### The exercise
Reproduce the items below word for word, starting at the line containing "Open third message's" and ending at the line containing "(x=33, y=309)", with both of those lines included.

### Data provided
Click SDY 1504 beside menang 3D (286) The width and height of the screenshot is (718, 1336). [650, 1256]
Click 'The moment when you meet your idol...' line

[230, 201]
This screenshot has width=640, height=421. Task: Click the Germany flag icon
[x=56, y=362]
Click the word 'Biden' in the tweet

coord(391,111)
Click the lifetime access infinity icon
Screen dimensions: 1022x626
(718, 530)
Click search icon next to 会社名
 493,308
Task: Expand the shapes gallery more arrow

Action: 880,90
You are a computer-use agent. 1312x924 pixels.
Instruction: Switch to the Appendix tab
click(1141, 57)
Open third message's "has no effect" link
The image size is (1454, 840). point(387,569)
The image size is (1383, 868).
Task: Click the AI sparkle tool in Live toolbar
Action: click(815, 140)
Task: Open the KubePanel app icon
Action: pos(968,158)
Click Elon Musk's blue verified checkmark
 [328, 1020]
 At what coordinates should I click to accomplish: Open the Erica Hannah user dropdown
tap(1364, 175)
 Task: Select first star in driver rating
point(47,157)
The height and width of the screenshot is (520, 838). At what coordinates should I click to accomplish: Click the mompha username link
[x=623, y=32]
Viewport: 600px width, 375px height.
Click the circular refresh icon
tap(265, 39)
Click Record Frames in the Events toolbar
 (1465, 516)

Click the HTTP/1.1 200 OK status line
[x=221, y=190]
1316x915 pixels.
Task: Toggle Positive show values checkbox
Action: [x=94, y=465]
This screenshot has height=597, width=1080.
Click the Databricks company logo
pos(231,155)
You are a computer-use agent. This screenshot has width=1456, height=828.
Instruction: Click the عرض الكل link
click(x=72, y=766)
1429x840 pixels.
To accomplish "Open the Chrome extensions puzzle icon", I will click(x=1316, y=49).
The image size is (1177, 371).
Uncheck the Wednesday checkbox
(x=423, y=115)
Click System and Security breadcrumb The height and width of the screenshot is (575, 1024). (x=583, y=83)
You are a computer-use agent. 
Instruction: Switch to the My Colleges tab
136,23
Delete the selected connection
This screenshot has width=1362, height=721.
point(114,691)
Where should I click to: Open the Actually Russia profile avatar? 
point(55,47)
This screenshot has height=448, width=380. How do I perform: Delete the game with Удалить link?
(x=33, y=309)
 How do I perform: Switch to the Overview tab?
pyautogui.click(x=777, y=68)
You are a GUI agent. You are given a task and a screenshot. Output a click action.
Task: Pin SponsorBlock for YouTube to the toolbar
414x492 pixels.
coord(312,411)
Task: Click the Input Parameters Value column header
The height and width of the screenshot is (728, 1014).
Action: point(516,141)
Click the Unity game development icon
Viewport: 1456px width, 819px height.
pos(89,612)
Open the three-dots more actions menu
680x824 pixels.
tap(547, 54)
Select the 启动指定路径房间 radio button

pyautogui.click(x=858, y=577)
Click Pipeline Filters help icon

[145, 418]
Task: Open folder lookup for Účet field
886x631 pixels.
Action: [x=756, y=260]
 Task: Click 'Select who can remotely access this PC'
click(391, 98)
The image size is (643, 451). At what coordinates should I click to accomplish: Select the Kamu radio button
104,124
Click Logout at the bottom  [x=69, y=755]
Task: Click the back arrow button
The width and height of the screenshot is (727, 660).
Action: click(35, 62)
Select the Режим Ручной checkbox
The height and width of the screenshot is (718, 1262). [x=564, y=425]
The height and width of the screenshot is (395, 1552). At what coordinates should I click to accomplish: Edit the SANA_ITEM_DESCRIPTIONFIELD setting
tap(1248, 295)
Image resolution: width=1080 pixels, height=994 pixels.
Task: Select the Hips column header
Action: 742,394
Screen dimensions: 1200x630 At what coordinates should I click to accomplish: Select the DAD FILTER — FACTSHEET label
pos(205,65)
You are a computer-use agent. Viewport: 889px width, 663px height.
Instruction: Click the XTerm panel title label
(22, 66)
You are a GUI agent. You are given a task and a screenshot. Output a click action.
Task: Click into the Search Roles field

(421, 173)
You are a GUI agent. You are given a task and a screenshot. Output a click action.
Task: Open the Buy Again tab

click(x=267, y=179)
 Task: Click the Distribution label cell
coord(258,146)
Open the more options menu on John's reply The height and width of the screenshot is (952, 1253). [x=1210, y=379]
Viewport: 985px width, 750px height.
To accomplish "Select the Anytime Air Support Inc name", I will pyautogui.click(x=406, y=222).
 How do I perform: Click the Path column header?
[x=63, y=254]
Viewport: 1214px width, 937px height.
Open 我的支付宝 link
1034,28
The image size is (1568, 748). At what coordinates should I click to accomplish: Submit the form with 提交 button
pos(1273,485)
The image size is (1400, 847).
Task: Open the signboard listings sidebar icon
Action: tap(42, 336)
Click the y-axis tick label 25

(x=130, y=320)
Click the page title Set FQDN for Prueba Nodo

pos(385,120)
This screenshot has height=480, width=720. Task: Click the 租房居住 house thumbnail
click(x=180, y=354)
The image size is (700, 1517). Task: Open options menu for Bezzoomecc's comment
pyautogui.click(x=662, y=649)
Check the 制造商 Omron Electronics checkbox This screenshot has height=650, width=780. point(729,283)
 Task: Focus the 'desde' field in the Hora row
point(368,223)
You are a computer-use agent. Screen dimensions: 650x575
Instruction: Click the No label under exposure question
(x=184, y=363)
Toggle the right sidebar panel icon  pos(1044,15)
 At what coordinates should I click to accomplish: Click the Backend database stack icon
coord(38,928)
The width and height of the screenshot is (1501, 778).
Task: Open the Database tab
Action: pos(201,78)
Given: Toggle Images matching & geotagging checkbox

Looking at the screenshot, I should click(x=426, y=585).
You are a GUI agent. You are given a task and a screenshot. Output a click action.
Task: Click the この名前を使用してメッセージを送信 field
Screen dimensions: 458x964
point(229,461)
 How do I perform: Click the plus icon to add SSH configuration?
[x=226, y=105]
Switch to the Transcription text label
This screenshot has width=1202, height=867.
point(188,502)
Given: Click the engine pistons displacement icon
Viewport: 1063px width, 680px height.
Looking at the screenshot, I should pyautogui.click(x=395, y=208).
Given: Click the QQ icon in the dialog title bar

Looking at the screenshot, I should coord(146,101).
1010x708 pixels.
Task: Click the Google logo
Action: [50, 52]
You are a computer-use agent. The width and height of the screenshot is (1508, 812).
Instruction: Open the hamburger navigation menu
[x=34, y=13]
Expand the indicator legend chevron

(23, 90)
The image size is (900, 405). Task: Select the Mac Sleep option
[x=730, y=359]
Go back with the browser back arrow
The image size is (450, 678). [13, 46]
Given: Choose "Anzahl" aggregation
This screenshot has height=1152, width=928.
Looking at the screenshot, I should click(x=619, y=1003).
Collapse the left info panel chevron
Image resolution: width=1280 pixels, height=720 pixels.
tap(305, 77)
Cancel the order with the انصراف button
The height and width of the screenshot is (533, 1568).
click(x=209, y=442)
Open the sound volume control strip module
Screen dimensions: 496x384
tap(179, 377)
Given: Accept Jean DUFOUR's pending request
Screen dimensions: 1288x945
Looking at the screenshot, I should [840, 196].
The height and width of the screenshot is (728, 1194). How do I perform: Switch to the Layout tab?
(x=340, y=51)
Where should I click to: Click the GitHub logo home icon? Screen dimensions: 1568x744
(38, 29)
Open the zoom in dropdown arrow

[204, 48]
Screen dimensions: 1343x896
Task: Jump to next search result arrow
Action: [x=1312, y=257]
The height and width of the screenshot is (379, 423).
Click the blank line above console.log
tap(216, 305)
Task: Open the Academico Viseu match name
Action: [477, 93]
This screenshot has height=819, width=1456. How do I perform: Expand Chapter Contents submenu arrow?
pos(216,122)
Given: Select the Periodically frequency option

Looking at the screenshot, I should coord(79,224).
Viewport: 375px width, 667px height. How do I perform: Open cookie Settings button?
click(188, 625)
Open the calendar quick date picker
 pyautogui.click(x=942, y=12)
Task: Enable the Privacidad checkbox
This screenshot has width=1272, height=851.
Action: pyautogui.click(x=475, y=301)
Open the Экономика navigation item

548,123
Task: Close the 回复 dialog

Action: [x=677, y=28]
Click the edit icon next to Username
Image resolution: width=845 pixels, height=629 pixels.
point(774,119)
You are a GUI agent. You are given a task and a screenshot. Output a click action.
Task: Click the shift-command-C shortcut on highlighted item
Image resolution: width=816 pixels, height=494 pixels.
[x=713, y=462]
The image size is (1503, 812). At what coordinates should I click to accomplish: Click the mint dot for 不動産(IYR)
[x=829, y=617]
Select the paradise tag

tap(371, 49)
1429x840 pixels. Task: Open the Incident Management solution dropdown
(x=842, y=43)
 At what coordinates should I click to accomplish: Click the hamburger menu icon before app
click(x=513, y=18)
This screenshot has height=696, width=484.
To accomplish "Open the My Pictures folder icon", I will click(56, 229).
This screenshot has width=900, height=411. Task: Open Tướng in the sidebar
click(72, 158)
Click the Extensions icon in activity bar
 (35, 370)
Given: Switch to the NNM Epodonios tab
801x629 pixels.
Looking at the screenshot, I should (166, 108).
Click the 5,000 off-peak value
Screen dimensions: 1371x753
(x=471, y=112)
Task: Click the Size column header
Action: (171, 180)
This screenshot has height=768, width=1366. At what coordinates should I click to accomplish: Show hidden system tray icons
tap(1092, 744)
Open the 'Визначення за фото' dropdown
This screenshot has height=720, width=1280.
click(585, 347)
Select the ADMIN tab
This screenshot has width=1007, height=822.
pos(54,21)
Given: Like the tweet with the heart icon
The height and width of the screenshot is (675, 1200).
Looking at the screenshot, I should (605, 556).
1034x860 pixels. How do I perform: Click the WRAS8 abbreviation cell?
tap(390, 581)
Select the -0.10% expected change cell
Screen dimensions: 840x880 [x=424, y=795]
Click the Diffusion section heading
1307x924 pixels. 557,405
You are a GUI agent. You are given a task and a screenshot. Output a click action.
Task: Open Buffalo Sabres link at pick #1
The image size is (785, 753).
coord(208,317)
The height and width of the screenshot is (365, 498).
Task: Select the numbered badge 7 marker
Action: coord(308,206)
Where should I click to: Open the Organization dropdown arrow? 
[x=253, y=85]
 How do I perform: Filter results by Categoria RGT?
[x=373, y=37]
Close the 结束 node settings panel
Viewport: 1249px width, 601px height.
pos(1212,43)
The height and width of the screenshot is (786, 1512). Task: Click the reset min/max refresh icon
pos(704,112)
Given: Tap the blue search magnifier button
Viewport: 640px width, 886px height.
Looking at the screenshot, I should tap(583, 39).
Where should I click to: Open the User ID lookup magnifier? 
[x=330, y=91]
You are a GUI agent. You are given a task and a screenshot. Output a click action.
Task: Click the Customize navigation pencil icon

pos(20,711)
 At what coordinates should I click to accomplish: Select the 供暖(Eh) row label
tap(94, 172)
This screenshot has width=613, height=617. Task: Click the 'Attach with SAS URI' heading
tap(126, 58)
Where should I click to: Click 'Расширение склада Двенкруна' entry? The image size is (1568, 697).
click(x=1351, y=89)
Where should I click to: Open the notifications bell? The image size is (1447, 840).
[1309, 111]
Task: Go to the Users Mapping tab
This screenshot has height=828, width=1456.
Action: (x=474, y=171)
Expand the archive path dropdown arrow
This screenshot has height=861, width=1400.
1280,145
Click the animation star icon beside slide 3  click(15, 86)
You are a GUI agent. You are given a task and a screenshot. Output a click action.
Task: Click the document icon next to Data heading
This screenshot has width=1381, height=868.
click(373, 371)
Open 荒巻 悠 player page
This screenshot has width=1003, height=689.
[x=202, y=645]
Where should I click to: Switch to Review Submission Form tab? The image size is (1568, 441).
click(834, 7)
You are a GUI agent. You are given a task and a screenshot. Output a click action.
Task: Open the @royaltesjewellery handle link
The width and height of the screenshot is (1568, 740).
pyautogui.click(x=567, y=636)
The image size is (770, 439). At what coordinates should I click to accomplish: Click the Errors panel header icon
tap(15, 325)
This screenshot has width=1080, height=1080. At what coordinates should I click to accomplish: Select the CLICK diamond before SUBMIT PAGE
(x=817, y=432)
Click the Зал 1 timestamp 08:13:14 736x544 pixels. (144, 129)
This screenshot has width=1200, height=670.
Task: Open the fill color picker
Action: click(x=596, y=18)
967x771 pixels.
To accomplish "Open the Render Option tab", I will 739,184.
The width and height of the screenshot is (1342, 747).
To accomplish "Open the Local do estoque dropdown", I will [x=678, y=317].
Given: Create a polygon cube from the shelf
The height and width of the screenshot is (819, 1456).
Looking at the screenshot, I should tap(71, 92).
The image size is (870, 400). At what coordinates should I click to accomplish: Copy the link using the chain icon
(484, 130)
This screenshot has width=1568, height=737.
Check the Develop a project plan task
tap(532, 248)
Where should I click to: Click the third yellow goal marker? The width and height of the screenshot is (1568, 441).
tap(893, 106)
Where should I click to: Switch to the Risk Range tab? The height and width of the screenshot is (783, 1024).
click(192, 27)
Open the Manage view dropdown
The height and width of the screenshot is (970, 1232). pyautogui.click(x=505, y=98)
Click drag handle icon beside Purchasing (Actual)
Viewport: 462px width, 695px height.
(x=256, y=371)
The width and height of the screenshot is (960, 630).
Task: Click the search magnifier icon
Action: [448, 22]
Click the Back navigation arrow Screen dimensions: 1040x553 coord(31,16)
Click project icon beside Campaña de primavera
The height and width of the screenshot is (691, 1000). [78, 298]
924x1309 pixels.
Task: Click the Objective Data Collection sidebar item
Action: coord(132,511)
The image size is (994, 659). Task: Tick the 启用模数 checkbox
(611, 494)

### The reply
Open third message's "has no effect" link
The image size is (1454, 840). point(387,569)
The image size is (1383, 868).
Task: Click the AI sparkle tool in Live toolbar
Action: click(815, 140)
Task: Open the KubePanel app icon
Action: pos(968,158)
Click Elon Musk's blue verified checkmark
 [328, 1020]
 At what coordinates should I click to accomplish: Open the Erica Hannah user dropdown
tap(1364, 175)
 Task: Select first star in driver rating
point(47,157)
The height and width of the screenshot is (520, 838). At what coordinates should I click to accomplish: Click the mompha username link
[x=623, y=32]
Viewport: 600px width, 375px height.
Click the circular refresh icon
tap(265, 39)
Click Record Frames in the Events toolbar
 (1465, 516)

Click the HTTP/1.1 200 OK status line
[x=221, y=190]
1316x915 pixels.
Task: Toggle Positive show values checkbox
Action: [x=94, y=465]
This screenshot has height=597, width=1080.
Click the Databricks company logo
pos(231,155)
You are a computer-use agent. This screenshot has width=1456, height=828.
Instruction: Click the عرض الكل link
click(x=72, y=766)
1429x840 pixels.
To accomplish "Open the Chrome extensions puzzle icon", I will click(x=1316, y=49).
The image size is (1177, 371).
Uncheck the Wednesday checkbox
(x=423, y=115)
Click System and Security breadcrumb The height and width of the screenshot is (575, 1024). (x=583, y=83)
You are a computer-use agent. 
Instruction: Switch to the My Colleges tab
136,23
Delete the selected connection
This screenshot has width=1362, height=721.
point(114,691)
Where should I click to: Open the Actually Russia profile avatar? 
point(55,47)
This screenshot has height=448, width=380. How do I perform: Delete the game with Удалить link?
(x=33, y=309)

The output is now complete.